Meade writes from the distinct perspective of one who knew him as a writer on the Sid Caesar show, bought opening-day tickets for Annie Hall, read “The Kugelmass Episode” in The New Yorker-in short, one who was growing up as Allen’s comedic career matured. At times, this perspective is myopic-Meade tends to speak as though her social impressions and contextual knowledge are given, a phenomenon that might strike readers outside the 40-60-year-old demographic as awkward and alien. When Meade characterizes Allen as a moral paragon to those maturing in the sixties-“Woody represented a new breed of man, the quintessential misfit… Clearly he was a man ever-faithful to his principles, who relied on his own moral compass, however out of whack it might be”-one suspects that her critical stance rests on a very particular cultural relationship to Allen that other generations can’t understand. Her decision to define Allen’s career vis-à-vis the evolution of the entertainment industry and other similarly broad issues only marks Meade’s conclusion as distinctly the outgrowth of one opinion-hers.
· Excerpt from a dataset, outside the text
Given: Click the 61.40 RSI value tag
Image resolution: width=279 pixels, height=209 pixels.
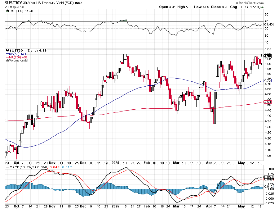Looking at the screenshot, I should tap(268, 24).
In her acknowledgements, Meade mentions her daughter, “who was always there when I needed her, and whose observations as a youthful Woody Allen fan added immeasurably to my understanding.” Allen might well be the sociopathic, neurotic, unruly figure Meade finds at the end of her investigation; as a “youthful Woody Allen fan” myself, however, I was hoping for more biography and less drama.
That Meade herself bought into the pre-1992 “ideal” Allen seems clear from her systematic attack on everything he touched, as though the Soon-Yi affair could annihilate both artistic merit and professional credibility. Meade never quite transcends this bias, and her book never quite transcends its heavily sensationalized subject. As an examination of the extent to which one event can shape public opinion towards celebrities, The Unruly Life of Woody Allen does a fine job. As a comprehensive, even-handed examination of a great humorist and filmmaker-a biography, in other words-it disappoints.